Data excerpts
== Segment start ==
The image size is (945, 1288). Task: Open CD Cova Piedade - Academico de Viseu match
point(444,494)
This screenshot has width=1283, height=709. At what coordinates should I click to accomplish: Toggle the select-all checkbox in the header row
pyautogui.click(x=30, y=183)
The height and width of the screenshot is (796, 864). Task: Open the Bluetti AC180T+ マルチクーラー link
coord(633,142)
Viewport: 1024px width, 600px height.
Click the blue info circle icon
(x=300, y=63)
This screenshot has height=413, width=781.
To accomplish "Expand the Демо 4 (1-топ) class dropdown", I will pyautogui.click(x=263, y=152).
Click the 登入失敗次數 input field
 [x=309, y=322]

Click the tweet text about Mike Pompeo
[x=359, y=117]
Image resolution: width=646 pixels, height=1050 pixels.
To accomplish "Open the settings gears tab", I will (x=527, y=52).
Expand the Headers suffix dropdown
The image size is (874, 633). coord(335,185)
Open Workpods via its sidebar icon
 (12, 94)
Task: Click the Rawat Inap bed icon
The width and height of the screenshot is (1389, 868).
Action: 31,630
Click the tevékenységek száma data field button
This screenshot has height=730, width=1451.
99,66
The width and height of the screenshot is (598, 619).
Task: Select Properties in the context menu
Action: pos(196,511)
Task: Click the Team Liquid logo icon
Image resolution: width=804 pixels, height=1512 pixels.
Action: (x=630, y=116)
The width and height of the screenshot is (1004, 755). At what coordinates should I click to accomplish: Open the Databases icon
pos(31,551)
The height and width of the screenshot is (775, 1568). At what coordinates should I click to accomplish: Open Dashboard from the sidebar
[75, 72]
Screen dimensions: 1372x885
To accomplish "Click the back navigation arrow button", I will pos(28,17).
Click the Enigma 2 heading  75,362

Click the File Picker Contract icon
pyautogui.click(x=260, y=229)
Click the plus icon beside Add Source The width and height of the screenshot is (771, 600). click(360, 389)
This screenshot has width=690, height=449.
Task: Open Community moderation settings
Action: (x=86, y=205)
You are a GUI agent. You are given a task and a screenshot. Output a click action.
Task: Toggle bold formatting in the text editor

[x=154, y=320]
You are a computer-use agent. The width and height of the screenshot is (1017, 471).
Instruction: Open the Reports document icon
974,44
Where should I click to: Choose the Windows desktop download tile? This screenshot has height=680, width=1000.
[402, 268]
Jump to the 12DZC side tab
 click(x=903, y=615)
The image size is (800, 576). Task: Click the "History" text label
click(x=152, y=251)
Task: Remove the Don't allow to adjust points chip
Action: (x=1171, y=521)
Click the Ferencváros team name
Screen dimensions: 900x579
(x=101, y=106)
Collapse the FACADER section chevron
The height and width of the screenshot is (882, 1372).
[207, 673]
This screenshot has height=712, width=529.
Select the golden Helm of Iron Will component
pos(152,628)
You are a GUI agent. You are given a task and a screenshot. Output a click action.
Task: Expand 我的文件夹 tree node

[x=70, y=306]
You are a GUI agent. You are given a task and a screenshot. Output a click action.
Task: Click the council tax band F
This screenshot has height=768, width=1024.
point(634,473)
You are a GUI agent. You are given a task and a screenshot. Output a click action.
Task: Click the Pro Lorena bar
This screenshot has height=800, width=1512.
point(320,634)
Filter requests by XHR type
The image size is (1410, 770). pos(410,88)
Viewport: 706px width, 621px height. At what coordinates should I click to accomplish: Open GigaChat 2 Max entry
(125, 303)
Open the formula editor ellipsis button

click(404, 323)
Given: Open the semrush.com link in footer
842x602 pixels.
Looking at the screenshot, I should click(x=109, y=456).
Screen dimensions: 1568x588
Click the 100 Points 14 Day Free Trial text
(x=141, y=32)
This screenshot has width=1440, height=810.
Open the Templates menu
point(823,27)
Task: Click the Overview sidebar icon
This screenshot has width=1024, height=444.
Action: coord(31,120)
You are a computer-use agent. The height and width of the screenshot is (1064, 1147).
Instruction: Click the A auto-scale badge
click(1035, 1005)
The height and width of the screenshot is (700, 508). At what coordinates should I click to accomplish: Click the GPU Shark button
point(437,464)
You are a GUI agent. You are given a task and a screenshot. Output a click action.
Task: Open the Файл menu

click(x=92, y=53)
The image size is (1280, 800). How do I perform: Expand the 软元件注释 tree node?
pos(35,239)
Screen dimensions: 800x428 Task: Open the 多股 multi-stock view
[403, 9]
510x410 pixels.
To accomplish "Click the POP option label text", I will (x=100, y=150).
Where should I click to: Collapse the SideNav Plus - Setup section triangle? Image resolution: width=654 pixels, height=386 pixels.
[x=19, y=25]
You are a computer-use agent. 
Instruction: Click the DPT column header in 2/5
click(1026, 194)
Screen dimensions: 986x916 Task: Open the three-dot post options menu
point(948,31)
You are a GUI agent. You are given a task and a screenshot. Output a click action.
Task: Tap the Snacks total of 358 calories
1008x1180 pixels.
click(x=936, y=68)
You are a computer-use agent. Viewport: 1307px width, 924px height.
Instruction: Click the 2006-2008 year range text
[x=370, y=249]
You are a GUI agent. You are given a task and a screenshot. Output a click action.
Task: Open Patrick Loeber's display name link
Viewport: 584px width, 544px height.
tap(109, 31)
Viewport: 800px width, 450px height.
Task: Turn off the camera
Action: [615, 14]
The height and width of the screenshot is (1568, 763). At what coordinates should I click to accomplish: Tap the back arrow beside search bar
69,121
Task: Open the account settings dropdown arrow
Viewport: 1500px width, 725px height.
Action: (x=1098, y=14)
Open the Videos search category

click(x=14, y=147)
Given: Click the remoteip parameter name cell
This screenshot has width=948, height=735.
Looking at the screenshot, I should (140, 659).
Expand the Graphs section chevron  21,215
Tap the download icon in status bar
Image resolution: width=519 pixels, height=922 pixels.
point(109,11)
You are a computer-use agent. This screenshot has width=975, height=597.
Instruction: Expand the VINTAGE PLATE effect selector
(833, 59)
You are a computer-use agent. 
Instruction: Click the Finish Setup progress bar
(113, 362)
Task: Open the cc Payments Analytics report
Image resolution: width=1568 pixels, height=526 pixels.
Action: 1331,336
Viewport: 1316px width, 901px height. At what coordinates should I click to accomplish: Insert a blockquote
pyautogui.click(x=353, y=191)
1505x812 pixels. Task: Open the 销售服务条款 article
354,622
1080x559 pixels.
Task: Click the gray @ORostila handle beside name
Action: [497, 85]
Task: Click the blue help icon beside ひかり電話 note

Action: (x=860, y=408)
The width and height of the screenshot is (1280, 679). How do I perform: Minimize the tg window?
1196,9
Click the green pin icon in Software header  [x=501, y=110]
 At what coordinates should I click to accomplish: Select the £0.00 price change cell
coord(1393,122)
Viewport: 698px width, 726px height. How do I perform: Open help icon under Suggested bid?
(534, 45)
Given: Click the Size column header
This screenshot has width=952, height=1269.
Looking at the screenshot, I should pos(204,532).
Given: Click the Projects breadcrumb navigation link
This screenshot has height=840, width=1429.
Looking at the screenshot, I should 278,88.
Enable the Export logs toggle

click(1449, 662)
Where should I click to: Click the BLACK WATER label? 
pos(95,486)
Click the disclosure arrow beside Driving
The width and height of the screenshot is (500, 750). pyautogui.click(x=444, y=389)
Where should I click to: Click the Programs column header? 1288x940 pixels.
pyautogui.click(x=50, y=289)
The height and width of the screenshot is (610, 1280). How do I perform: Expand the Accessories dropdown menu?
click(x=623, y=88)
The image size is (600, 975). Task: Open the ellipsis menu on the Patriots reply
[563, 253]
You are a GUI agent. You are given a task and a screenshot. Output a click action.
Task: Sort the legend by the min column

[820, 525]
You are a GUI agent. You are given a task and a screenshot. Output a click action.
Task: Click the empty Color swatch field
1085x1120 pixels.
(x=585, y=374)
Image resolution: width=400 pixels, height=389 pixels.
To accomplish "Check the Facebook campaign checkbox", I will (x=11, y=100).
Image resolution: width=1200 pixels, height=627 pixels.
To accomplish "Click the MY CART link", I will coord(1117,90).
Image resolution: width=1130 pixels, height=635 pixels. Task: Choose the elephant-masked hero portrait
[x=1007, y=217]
== Segment end ==
* TO DO:
Copy each line, exactly, that falls between the line containing "The image size is (600, 975)." and the end of the entries, both included.

* SOLUTION TO THE PROBLEM:
The image size is (600, 975). Task: Open the ellipsis menu on the Patriots reply
[563, 253]
You are a GUI agent. You are given a task and a screenshot. Output a click action.
Task: Sort the legend by the min column

[820, 525]
You are a GUI agent. You are given a task and a screenshot. Output a click action.
Task: Click the empty Color swatch field
1085x1120 pixels.
(x=585, y=374)
Image resolution: width=400 pixels, height=389 pixels.
To accomplish "Check the Facebook campaign checkbox", I will (x=11, y=100).
Image resolution: width=1200 pixels, height=627 pixels.
To accomplish "Click the MY CART link", I will coord(1117,90).
Image resolution: width=1130 pixels, height=635 pixels. Task: Choose the elephant-masked hero portrait
[x=1007, y=217]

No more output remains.